● **WHAT IS ASKED**:
Reproduce the lines of the listing below from the line containing "Switch to the Apply — Fredaster tab" through the end of the listing, inclusive, and omit the pictures from your answer.

Element and text position data:
▼▼▼

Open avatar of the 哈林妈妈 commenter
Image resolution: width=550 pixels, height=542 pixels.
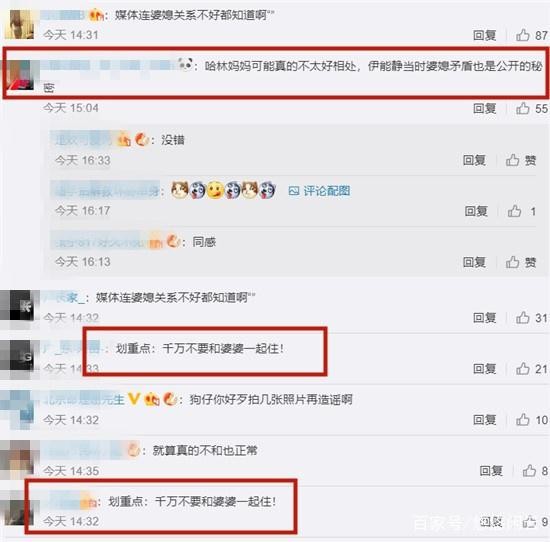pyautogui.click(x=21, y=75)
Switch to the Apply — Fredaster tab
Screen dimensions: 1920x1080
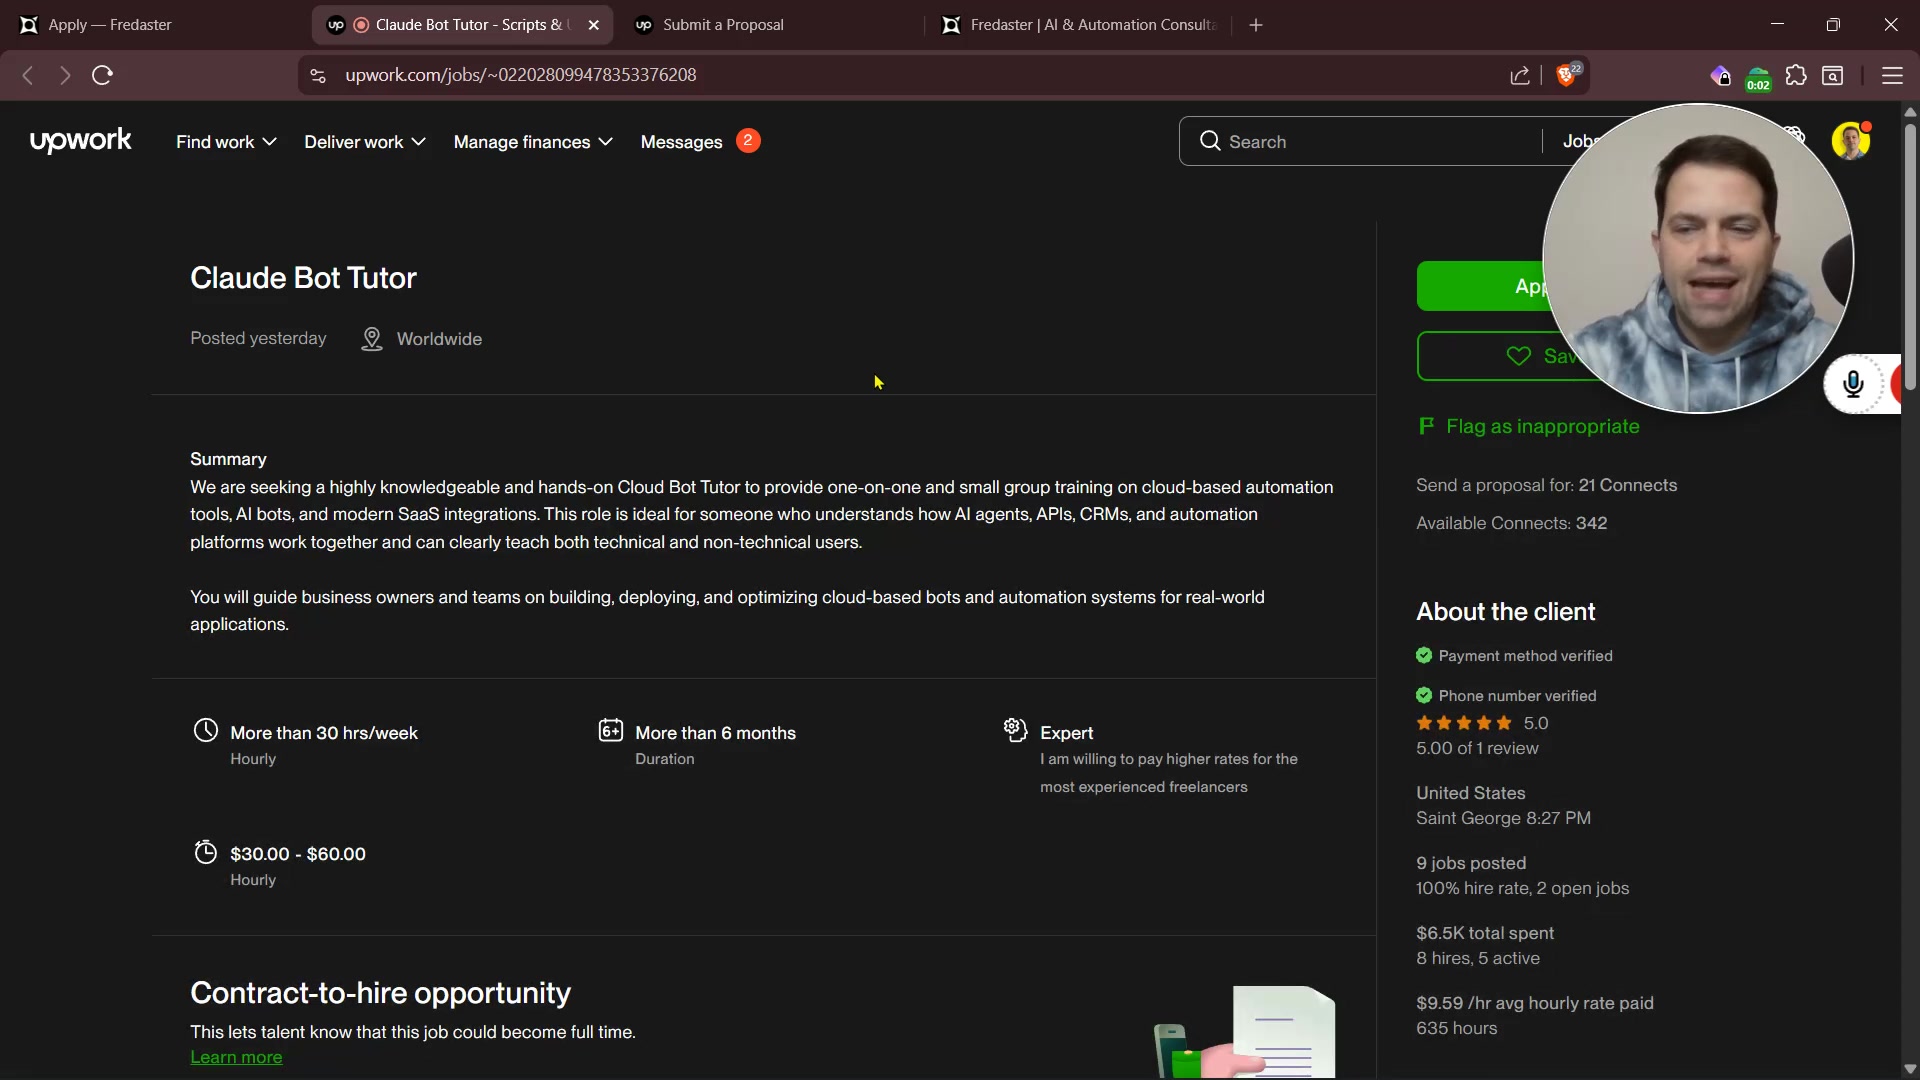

▲▲▲

● **EXPECTED ANSWER**:
Switch to the Apply — Fredaster tab
Screen dimensions: 1920x1080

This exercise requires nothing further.